Element and text position records =
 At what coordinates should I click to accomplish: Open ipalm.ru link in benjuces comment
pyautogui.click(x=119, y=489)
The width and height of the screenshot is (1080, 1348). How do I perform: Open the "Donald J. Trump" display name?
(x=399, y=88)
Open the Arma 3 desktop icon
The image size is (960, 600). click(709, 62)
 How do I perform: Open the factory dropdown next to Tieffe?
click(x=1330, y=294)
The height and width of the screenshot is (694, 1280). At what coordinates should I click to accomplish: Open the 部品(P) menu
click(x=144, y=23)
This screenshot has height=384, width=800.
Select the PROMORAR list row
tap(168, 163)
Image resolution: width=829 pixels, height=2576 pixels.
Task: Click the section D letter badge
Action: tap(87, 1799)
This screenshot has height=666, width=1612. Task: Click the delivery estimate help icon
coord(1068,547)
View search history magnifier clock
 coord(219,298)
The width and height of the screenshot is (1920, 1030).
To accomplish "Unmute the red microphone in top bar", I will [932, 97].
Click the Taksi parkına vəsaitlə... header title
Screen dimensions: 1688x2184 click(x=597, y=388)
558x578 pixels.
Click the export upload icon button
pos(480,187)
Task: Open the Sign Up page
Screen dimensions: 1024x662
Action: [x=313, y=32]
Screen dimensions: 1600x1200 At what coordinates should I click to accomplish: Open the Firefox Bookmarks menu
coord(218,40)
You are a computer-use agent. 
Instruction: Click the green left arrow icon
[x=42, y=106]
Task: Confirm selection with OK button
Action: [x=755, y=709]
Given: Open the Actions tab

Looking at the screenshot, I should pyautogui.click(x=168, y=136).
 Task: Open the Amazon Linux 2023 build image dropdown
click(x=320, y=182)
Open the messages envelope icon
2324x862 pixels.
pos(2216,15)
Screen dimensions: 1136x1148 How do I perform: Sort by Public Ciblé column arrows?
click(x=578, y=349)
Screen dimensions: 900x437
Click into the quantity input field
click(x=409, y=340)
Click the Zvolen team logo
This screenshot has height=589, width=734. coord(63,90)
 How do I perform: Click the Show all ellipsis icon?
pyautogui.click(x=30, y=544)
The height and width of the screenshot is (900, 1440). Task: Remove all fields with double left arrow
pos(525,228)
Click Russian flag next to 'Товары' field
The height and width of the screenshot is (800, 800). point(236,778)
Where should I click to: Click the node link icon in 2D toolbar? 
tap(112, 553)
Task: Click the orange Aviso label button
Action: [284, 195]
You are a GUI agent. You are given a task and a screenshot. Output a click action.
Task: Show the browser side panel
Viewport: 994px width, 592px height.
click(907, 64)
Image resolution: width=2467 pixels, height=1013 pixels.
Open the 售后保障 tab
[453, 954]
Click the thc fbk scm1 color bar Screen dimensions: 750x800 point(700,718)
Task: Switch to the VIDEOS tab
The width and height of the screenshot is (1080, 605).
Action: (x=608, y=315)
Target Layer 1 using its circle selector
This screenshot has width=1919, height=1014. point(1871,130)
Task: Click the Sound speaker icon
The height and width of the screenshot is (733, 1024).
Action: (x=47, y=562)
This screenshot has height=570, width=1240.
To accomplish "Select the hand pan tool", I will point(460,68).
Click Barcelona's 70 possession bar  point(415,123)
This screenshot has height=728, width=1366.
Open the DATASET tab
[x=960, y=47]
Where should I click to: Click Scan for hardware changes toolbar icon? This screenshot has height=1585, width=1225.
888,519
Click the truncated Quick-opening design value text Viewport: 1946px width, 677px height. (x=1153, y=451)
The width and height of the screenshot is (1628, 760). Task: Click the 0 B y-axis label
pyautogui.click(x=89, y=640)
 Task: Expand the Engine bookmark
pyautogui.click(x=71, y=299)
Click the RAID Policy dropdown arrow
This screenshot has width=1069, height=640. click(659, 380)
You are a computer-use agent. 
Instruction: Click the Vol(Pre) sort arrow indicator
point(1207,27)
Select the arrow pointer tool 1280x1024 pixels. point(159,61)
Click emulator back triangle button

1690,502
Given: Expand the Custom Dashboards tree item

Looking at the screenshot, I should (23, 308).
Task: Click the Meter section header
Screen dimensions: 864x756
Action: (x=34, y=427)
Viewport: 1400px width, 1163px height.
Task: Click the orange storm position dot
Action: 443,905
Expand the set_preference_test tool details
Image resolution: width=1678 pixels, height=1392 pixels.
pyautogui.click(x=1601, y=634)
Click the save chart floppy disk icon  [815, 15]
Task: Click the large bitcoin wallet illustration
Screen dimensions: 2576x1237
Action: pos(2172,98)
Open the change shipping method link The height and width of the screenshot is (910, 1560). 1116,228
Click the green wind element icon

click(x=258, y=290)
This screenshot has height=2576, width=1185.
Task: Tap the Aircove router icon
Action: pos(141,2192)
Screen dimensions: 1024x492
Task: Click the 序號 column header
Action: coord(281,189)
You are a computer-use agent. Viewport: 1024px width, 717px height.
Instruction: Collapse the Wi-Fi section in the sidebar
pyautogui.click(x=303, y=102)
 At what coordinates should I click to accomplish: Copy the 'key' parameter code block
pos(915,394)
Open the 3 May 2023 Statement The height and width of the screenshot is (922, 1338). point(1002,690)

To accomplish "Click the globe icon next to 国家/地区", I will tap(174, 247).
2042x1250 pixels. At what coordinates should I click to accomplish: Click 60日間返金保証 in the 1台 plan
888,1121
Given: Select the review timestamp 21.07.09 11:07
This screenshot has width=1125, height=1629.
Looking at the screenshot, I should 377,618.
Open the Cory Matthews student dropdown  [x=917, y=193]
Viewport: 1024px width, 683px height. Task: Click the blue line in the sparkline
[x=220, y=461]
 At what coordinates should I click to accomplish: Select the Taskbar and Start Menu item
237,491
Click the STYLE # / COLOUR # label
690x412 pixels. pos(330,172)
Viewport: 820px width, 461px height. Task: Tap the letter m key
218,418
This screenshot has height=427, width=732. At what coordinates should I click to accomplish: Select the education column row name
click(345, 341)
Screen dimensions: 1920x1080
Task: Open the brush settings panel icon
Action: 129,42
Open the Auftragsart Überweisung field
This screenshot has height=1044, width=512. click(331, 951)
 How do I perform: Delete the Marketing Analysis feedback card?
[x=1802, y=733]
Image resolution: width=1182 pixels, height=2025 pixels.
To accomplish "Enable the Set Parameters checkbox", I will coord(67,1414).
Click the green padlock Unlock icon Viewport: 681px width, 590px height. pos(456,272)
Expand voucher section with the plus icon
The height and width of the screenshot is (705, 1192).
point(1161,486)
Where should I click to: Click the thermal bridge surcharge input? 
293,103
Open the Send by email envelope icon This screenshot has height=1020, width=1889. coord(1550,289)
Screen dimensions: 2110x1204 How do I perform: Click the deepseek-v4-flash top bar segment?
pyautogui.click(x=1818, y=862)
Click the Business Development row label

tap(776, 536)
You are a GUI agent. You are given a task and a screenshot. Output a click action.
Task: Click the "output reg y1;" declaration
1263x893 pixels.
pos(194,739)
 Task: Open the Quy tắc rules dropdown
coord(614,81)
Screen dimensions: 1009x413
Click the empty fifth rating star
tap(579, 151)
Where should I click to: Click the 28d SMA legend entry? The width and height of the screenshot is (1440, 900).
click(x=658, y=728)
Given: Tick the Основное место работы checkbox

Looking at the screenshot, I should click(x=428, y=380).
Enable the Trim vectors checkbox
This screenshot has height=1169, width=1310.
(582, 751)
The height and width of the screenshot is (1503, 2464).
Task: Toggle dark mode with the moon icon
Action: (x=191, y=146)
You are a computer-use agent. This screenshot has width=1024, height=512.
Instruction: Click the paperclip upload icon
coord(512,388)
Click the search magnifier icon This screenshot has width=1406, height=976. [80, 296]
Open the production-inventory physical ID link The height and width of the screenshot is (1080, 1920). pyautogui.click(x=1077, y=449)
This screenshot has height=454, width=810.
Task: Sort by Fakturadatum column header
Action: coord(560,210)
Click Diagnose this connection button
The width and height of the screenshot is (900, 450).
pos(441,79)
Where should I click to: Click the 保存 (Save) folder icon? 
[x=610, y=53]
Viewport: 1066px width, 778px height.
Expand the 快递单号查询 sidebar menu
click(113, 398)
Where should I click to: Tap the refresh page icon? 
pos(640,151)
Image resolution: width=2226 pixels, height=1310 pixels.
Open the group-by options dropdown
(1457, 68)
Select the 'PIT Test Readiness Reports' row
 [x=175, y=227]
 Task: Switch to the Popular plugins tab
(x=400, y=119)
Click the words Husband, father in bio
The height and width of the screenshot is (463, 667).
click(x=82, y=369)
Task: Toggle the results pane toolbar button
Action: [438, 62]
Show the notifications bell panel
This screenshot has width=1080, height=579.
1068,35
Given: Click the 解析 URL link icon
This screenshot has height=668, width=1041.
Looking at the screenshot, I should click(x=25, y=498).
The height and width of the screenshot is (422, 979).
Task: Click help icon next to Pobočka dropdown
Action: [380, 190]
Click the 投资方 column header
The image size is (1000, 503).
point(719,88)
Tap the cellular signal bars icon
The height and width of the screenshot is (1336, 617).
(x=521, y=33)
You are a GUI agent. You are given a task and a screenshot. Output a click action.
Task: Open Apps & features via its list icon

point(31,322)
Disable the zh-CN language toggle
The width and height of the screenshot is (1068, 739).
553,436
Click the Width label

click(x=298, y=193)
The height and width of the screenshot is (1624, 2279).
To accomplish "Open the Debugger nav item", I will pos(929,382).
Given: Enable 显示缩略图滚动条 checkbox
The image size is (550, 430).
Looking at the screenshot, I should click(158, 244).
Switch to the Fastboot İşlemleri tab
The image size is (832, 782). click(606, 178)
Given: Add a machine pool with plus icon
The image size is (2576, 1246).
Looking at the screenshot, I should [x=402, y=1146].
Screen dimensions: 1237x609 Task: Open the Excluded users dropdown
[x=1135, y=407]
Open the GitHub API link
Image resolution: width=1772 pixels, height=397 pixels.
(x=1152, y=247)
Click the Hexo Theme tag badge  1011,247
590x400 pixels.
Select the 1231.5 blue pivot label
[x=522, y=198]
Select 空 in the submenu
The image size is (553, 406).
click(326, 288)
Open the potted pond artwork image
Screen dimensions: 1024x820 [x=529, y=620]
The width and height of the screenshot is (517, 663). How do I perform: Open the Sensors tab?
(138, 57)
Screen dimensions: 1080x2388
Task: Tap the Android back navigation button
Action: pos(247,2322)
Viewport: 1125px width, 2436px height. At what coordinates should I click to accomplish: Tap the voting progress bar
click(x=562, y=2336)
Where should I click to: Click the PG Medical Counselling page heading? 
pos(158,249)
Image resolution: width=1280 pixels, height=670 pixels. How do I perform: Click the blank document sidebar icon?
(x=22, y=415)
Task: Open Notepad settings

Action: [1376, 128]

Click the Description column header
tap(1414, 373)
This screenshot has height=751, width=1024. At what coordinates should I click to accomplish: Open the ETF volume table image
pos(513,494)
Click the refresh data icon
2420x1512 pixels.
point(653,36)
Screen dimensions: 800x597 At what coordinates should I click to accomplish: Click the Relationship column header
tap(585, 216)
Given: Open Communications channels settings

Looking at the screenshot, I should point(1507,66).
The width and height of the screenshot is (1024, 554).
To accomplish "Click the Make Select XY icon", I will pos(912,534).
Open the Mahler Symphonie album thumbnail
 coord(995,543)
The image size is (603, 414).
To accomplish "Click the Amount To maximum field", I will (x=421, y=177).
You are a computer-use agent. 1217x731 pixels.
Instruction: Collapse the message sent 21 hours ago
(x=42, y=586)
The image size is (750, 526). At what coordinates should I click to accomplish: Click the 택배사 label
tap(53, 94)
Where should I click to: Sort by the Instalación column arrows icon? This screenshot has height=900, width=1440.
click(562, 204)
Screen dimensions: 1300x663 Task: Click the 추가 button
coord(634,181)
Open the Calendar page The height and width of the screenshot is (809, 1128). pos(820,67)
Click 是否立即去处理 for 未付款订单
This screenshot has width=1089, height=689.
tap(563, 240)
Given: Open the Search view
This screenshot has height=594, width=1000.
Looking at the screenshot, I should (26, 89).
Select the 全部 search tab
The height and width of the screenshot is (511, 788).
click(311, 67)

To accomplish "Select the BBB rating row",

Aim of the exercise = Report every line of the records above that contains the word "next", copying each such line in full.

Output of the exercise =
 How do I perform: Open the factory dropdown next to Tieffe?
Click Russian flag next to 'Товары' field
To accomplish "Click the globe icon next to 国家/地区", I will tap(174, 247).
Task: Click help icon next to Pobočka dropdown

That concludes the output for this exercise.